Posted on: October 30, 2008 - Email Article - Printable Version

Vinay Ayala

Vinay Ayala


About the Author:

You wake up in the morning and put the bread in the toaster; it pops up nice and warm; and your good old buddy JM Smucker strawberry jelly (or blueberry if you prefer) is waiting there to be spread over the toast and be enjoyed by everyone in the family. During tough economic times, families tend to stay at home and eat, whether it be for be for breakfast, lunch or dinner, the Consumer Staples sector will tend to benefit from this trend. As unemployment continues to rise, the housing market continues to deteriorate and people have less disposable income, families inclination to stay at home will become even stronger. The J.M. Smucker Company [SJM: 43.99, +0.15 (+0.34%)] is a perfect example of a company that will thrive in this type of environment.

Company Description

The J.M. Smucker Co. is a leading producer of fruit spread products, organic foods, beverages, ice cream toppings, baking & oils materials and peanut butter. The company operates in 2 segments.  The first is the US retail segment, which accounted for 74% of sales in the last fiscal year. This segments consists of the following divisions with their respective contribution to sales: Fruit spreads (13%) , peanut butter (19%), uncrustable sandwiches (5%), ice cream toppings & syrup (4%),  potatoes and pancakes and Baking & Oils (24%). The company also has a special markets segments, which has has the following divisions: Canada  (which had 35% year over year growth and has benefited from the acquisition of Eagle Brands and Carnation), the food-service division, beverages, and international customers .  International customers accounts for about 13% of sales.

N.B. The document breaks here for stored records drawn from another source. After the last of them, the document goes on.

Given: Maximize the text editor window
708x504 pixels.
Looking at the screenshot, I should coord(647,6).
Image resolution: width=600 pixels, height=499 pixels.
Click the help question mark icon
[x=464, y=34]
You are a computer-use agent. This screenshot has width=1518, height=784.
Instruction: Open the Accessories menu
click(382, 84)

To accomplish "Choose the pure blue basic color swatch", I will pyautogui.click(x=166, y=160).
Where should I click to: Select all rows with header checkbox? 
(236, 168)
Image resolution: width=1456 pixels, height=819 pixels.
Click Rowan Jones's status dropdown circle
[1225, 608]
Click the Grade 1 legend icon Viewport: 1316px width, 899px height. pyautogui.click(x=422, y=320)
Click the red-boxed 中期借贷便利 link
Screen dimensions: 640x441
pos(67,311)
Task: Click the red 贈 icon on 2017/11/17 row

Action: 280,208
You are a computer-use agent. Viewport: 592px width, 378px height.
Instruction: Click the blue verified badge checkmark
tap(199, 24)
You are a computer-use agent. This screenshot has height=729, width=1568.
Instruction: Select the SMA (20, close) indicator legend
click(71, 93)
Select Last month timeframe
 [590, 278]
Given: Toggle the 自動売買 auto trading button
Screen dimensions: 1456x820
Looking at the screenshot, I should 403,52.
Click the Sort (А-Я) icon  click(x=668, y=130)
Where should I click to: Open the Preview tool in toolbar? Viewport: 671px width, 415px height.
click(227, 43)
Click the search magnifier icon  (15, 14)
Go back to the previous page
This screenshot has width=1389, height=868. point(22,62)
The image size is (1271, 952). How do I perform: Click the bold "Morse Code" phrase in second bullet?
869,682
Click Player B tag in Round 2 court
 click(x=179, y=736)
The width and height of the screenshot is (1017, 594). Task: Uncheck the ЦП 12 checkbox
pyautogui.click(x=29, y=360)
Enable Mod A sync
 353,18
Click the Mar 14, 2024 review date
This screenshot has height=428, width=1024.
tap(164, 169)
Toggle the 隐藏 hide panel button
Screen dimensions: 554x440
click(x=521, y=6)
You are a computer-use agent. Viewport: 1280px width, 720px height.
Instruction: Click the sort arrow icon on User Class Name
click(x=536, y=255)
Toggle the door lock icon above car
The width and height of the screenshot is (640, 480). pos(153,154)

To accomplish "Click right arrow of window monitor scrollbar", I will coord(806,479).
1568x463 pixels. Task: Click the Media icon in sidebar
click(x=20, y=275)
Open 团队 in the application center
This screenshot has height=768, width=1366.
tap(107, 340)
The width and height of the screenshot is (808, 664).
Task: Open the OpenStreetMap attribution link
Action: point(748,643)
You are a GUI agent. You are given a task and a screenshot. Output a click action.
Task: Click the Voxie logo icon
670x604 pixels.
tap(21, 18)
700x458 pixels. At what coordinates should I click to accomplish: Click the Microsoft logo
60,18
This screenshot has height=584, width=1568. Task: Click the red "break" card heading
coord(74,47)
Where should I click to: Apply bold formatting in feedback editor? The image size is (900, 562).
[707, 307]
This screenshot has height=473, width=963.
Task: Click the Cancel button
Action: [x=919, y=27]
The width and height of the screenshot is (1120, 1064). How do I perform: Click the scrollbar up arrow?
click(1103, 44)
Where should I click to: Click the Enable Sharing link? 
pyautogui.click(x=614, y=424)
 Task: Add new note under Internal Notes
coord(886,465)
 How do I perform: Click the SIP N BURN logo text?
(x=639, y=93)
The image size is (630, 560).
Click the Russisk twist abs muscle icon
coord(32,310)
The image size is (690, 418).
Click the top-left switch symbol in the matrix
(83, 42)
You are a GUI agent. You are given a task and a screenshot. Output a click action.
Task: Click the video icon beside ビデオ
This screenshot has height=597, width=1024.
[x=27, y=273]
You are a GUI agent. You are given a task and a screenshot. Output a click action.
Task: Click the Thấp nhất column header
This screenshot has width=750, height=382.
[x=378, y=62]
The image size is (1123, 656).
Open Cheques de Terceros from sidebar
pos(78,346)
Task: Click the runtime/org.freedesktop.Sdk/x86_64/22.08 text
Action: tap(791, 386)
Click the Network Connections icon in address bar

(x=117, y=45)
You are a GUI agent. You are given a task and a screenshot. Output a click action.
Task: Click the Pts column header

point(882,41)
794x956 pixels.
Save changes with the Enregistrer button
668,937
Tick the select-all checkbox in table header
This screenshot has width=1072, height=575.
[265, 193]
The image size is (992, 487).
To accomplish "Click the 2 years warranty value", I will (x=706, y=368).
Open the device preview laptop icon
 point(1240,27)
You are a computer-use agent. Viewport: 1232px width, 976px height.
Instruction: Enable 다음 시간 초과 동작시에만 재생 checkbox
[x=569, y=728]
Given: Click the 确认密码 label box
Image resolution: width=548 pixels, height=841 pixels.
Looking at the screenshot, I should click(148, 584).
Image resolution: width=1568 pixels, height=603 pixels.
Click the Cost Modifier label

Strong Brand Market Position

Often, one of the strongest indicators of a solid Consumer Staples company is brand equity and position in the marketplace. With 10 of their brands having the #1 market share in their respective markets, JM Smucker is well positioned to continue to realize strong sales due to this continuing strong brand equity. While private label items can pose a problem, the inclination of people to stay at home and eat during this economic downturn plays right into the hands of SJM as their products are meant for in home dining. While some have been worried about the private label items, even they have been forced to increase costs due to the recent run up in commodities and has narrowed the price gap between products. This should add another advantage to JM’s portfolio of leading brands. With an 18% increase in sales and 12% increase in net income  year over year they are continuing to building their brand as the leader in their respective markets. In fact Jif, their most significant contributor to their bottom line, increased volume by 7%.  This translated into a full percentage point increase in market share. In 2009 the firm will also be expanding their Crisco oil brand into the west US, which should help building market share and sales for that brand.

Strategic Acquisitions

At the beginning of 2003 when the company set out on a $69 million restructuring project “to refine its portfolio, optimize its production capacity, improve productivity and operating efficiencies, and improve the Company’s overall cost base” they embarked on their strategic vision of owning and marketing #1 food brands in North America. Since 2003 they have more than doubled sales and gained strong market share in an extremely competitive environment. This has largely been due to smart acquisitions since 2002.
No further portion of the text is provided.